Simon Lund is an American photographer and filmmaker living in Madrid. He studied at the San Francisco Art Institute and received a BFA from the School of the Art Institute of Chicago. He was a member of Tim Rollins’ KOS for the 1992 Carnegie International Photography Exhibition and has published five photography books, represented by Printed Matter in New York. He has also made some twenty short films that have been screened at the Spanish Film Archive and the Anthology Film Archive. He has edited a documentary for the architect Ángel Borrego and completing a portfolio of photographs of Madrid’s cemeteries. The photographs now published in I Condo New York began when the industrial lot he could see from his New York apartment window was being developed into a condominium building, blocking his panoramic view of Manhattan in 1996. From then on, over the course of ten years, he documented the same process with a 35mm film camera and a 120mm panoramic camera, first only from his rooftop and then from other points of change in the city, capturing the sights and light obstructing the views. The result is the photographs in this book and the short film The Disappearing View. www.simonlund.com

 

Jana Leo, born in Madrid in 1965 and living between Madrid and New York since 1997, is an artist with a PhD in Philosophy and a Master’s degree in Architecture. As a creator, she works with photography, video, text, documentation, art installations, and performances. Leo is the author of the literary essay, *The Journey Without Distance: Perversions of Time, Space, and Money Between the Limits in Contemporary Culture*, published by CENDEAC, Murcia, in 2006. Her work is recognized for its long-term projects that materialize across various disciplines. Formally, Leo transcends the classification of genres and disciplines. She works with self-portraits and/or with themes that affect her personally or that she witnesses. She has exhibited in places such as the MNCARS in Madrid and the ICP in New York. A professor at Cooper Union from 2000 to 2007, Leo began the Mosis Foundation, Models and Systems, Art and City, in 2008 (www.fundacionmosis.org). “I Condo New York” is a reaction to the changes in New York City, which she experienced firsthand between 1997 and 2007. During the latter years, she crossed the Williamsburg Bridge almost daily to meet with Simon, and this is how a joint project emerged. The previous work, Rape New York, addresses the effect that the phenomena of “moving” and neighborhood redevelopment have on an individual. The book Rape New York: A Story of a Rape and an Examination of a Culture of Predation was published by Book Works in London in 2009, Feminist Press in 2011, and Libros del Lince in 2017.

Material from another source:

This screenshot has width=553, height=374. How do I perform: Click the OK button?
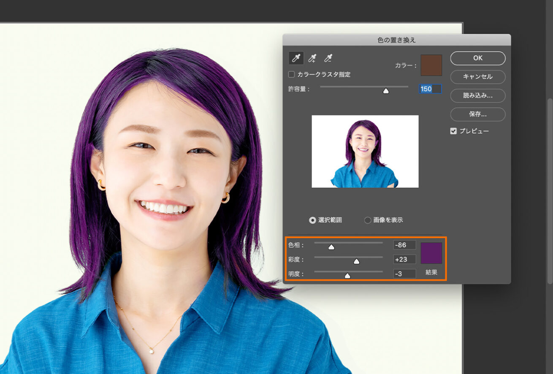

Beyond the artistic value of the images and texts, this is above all an activism project.

I experienced this process of displacement twice: once in 1972, in the Ciudad Lineal neighborhood of Madrid, when immigrants who had arrived from the villages were displaced by the construction of apartment buildings; and twice, in the 2000s, in New York, when zoning changes in Brooklyn and Queens, from industrial to residential, radically altered the atmosphere, and artists’ lofts in former factories became condominiums for an international community investing in the city.

“I Condo New York”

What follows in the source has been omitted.